- **TO DO**:
Down to the last character, transcribe every record.

Dataset items:
- - -

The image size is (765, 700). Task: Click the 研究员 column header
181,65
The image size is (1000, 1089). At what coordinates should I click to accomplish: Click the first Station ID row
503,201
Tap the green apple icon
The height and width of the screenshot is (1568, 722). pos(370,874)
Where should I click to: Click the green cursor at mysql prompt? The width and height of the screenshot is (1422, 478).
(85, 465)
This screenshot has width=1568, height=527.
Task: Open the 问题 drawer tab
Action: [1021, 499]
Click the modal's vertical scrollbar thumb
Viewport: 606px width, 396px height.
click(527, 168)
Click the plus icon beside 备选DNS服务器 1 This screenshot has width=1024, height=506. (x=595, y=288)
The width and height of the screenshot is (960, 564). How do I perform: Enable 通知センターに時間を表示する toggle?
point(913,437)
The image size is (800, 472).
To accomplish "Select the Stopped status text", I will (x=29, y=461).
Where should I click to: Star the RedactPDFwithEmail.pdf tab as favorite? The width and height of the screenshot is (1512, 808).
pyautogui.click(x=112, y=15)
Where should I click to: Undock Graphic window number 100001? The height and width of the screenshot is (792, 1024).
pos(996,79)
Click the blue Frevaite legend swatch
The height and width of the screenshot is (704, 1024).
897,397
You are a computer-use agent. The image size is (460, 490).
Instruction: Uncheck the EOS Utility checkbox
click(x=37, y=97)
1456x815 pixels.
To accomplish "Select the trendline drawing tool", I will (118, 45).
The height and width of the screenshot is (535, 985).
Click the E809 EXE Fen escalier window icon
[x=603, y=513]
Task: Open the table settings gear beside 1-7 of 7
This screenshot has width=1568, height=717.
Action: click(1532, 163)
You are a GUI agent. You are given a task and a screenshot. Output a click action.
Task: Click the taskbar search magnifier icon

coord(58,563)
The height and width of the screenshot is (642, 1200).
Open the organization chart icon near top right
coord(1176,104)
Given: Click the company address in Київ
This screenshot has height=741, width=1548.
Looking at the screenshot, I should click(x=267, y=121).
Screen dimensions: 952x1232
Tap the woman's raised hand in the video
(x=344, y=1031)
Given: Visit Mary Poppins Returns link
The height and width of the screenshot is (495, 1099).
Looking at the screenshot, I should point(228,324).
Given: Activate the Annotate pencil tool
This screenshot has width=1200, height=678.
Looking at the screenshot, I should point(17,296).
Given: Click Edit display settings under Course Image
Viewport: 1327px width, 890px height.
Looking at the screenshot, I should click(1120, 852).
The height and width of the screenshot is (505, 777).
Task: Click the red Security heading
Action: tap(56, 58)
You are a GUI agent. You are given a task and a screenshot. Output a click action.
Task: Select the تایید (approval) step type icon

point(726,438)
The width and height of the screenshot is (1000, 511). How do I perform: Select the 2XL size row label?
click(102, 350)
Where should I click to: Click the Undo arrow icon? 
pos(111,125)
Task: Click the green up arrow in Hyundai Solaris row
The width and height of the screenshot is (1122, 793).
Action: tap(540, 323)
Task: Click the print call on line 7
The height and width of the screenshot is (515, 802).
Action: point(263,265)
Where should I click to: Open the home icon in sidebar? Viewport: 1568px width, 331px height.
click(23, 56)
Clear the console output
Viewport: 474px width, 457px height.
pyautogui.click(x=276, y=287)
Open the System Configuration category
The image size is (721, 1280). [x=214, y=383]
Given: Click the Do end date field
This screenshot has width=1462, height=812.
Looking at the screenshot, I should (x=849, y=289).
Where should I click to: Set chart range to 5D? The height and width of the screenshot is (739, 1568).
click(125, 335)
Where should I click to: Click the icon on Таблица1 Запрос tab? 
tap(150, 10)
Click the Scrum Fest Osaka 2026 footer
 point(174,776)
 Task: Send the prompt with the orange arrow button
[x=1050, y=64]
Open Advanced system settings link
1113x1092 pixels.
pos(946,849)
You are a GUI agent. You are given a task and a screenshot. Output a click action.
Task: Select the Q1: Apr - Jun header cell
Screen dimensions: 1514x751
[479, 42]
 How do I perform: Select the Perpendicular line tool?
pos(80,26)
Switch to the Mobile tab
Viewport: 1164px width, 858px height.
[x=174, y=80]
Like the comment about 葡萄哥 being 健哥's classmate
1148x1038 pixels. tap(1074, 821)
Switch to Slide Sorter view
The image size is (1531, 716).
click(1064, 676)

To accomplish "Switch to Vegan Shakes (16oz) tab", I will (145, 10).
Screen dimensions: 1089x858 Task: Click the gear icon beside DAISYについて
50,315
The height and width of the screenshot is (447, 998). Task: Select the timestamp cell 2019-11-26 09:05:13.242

- - -

- **THE ANSWER**:
The image size is (765, 700). Task: Click the 研究员 column header
181,65
The image size is (1000, 1089). At what coordinates should I click to accomplish: Click the first Station ID row
503,201
Tap the green apple icon
The height and width of the screenshot is (1568, 722). pos(370,874)
Where should I click to: Click the green cursor at mysql prompt? The width and height of the screenshot is (1422, 478).
(85, 465)
This screenshot has width=1568, height=527.
Task: Open the 问题 drawer tab
Action: [1021, 499]
Click the modal's vertical scrollbar thumb
Viewport: 606px width, 396px height.
click(527, 168)
Click the plus icon beside 备选DNS服务器 1 This screenshot has width=1024, height=506. (x=595, y=288)
The width and height of the screenshot is (960, 564). How do I perform: Enable 通知センターに時間を表示する toggle?
point(913,437)
The image size is (800, 472).
To accomplish "Select the Stopped status text", I will (x=29, y=461).
Where should I click to: Star the RedactPDFwithEmail.pdf tab as favorite? The width and height of the screenshot is (1512, 808).
pyautogui.click(x=112, y=15)
Where should I click to: Undock Graphic window number 100001? The height and width of the screenshot is (792, 1024).
pos(996,79)
Click the blue Frevaite legend swatch
The height and width of the screenshot is (704, 1024).
897,397
You are a computer-use agent. The image size is (460, 490).
Instruction: Uncheck the EOS Utility checkbox
click(x=37, y=97)
1456x815 pixels.
To accomplish "Select the trendline drawing tool", I will (118, 45).
The height and width of the screenshot is (535, 985).
Click the E809 EXE Fen escalier window icon
[x=603, y=513]
Task: Open the table settings gear beside 1-7 of 7
This screenshot has width=1568, height=717.
Action: click(1532, 163)
You are a GUI agent. You are given a task and a screenshot. Output a click action.
Task: Click the taskbar search magnifier icon

coord(58,563)
The height and width of the screenshot is (642, 1200).
Open the organization chart icon near top right
coord(1176,104)
Given: Click the company address in Київ
This screenshot has height=741, width=1548.
Looking at the screenshot, I should click(x=267, y=121).
Screen dimensions: 952x1232
Tap the woman's raised hand in the video
(x=344, y=1031)
Given: Visit Mary Poppins Returns link
The height and width of the screenshot is (495, 1099).
Looking at the screenshot, I should point(228,324).
Given: Activate the Annotate pencil tool
This screenshot has width=1200, height=678.
Looking at the screenshot, I should point(17,296).
Given: Click Edit display settings under Course Image
Viewport: 1327px width, 890px height.
Looking at the screenshot, I should click(1120, 852).
The height and width of the screenshot is (505, 777).
Task: Click the red Security heading
Action: tap(56, 58)
You are a GUI agent. You are given a task and a screenshot. Output a click action.
Task: Select the تایید (approval) step type icon

point(726,438)
The width and height of the screenshot is (1000, 511). How do I perform: Select the 2XL size row label?
click(102, 350)
Where should I click to: Click the Undo arrow icon? 
pos(111,125)
Task: Click the green up arrow in Hyundai Solaris row
The width and height of the screenshot is (1122, 793).
Action: tap(540, 323)
Task: Click the print call on line 7
The height and width of the screenshot is (515, 802).
Action: point(263,265)
Where should I click to: Open the home icon in sidebar? Viewport: 1568px width, 331px height.
click(23, 56)
Clear the console output
Viewport: 474px width, 457px height.
pyautogui.click(x=276, y=287)
Open the System Configuration category
The image size is (721, 1280). [x=214, y=383]
Given: Click the Do end date field
This screenshot has width=1462, height=812.
Looking at the screenshot, I should (x=849, y=289).
Where should I click to: Set chart range to 5D? The height and width of the screenshot is (739, 1568).
click(125, 335)
Where should I click to: Click the icon on Таблица1 Запрос tab? 
tap(150, 10)
Click the Scrum Fest Osaka 2026 footer
 point(174,776)
 Task: Send the prompt with the orange arrow button
[x=1050, y=64]
Open Advanced system settings link
1113x1092 pixels.
pos(946,849)
You are a GUI agent. You are given a task and a screenshot. Output a click action.
Task: Select the Q1: Apr - Jun header cell
Screen dimensions: 1514x751
[479, 42]
 How do I perform: Select the Perpendicular line tool?
pos(80,26)
Switch to the Mobile tab
Viewport: 1164px width, 858px height.
[x=174, y=80]
Like the comment about 葡萄哥 being 健哥's classmate
1148x1038 pixels. tap(1074, 821)
Switch to Slide Sorter view
The image size is (1531, 716).
click(1064, 676)

To accomplish "Switch to Vegan Shakes (16oz) tab", I will (145, 10).
Screen dimensions: 1089x858 Task: Click the gear icon beside DAISYについて
50,315
The height and width of the screenshot is (447, 998). Task: Select the timestamp cell 2019-11-26 09:05:13.242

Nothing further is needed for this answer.